A primigravid client who was successfully treated for preterm labor at 30 weeks’ gestation had a history of mild hyperthyroidism before becoming pregnant. What instructions should the nurse include in the plan of care?
(a) Continue taking low-dose oral propylthiouracil as prescribed.
(b) Discontinue taking the methimazole until after the birth of the neonate.
(c) Consider breastfeeding the neonate after the birth.
(d) Contact the health care provider (HCP) if bra dycardia occurs.
Answer:
(a) Continue taking low-dose oral propylthiouracil as prescribed.

Rationale:
Although thioamides such as propylthiouracil  methimazole are considered teratogenic to the fetus and can lead to congenital hyperthyroidism (goiter) in the neonate, they still represent the treatment of choice. The client should be regulated on the lowest possible dose. Hyperthyroidism is associated with preterm labor and a low-birth- weight infant, so the client should contact the HCPD if the contractions begin again. The client should not be urged to breastfeed because medications such as propylthiouracil and methimazole are secreted in breast milk. Tachycardia (not bradycardia) is associated with thyroid storm, a medical emergency, and should be reported to the HCP.

Question 79.    
The health care provider prescribes an intramuscular injection of vitamin K for a term neonate.

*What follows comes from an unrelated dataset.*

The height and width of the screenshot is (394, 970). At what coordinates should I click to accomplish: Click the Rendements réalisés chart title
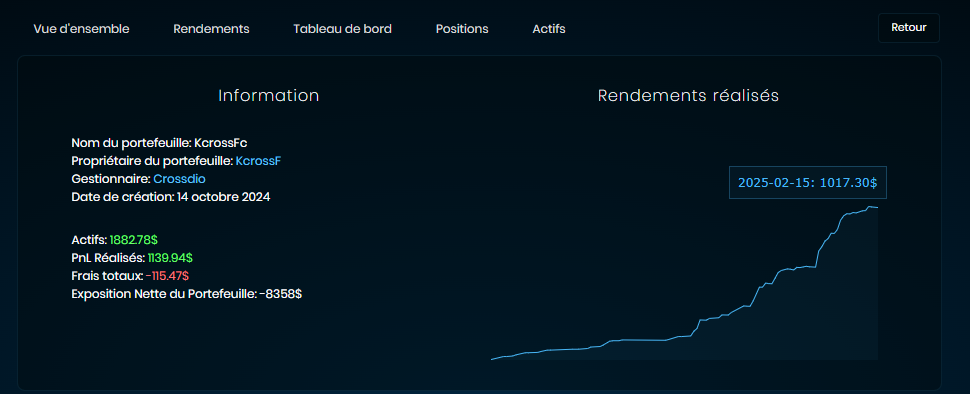688,96
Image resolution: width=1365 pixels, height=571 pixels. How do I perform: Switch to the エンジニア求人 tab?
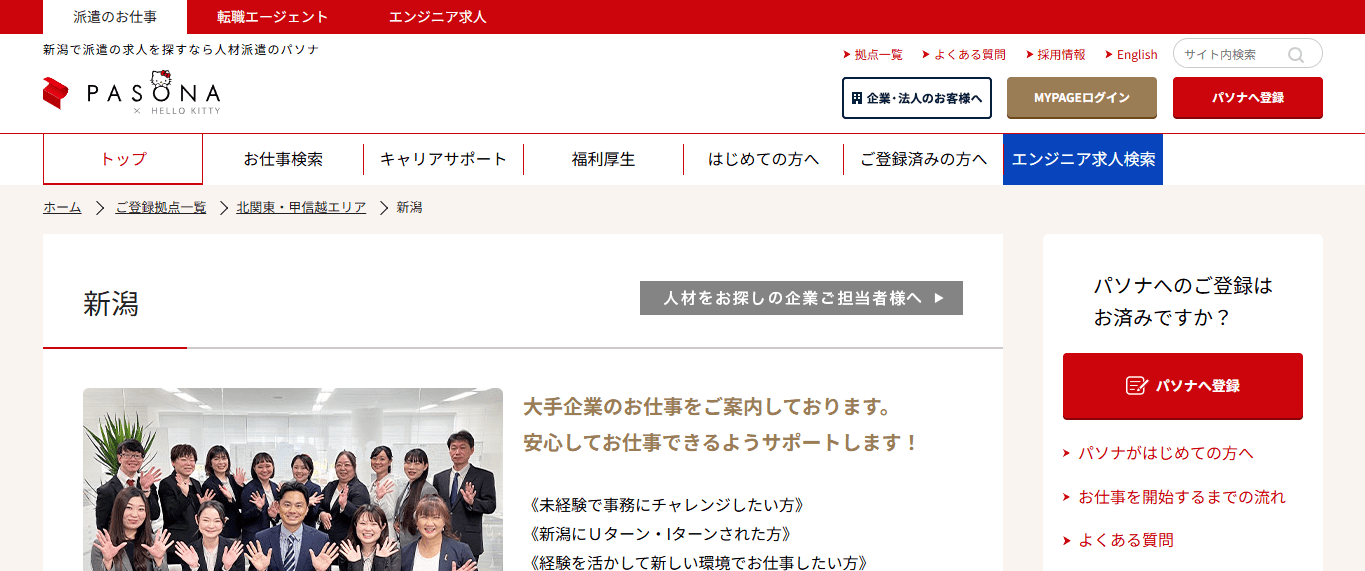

The nurse explains to the mother that this medication is used to prevent which problem?
(a) hypoglycemia
(b) hyperbilirubinemia
(c) hemorrhage
(d) polycythemia
Answer:
(c) hemorrhage

Rationale:
Vitamin K acts as a preventive measure against neonatal hemorrhagic disease. At birth, the neonate does not have the intestinal flora to  produce vitamin K, which is necessary for coagulation. Hypoglycemia is prevented and treated by feeding the infant. Hyperbilirubinemia severity can be decreased by early feeding and passage of meconium to excrete the bilirubin. 

Hyperbilirubinemia is treated with phototherapy. Polycythemia may occur in neonates who are large for gestational age or post term. Clamping of the umbilical cord before pulsations cease reduces the incidence of polycythemia. Generally, polycythemia is not treated unless it is extremely severe.

Question 80.    
A client’s peripheral intravenous access does not have a blood return. To determine patency, what should the nurse assess? Select all that apply.
(a) presence of localized swelling
(b) date of intravenous catheter insertion
(c) saline flush is met with resistance
(d) client’s report of discomfort with flushing
(e) location of the catheter
Answer:
(c) saline flush is met with resistance
(d) client’s report of discomfort with flushing

Rationale:
Swelling indicates infusion into the soft tissue rather than the vein. While ease of flushing may or may not indicate patency, meeting resistance indicates that the intravenous catheter is not patent. Infiltration may cause client discomfort and is also an indicator of patency. The date of catheter insertion should be noted, as should catheter location, but these are not indicators of catheter patency.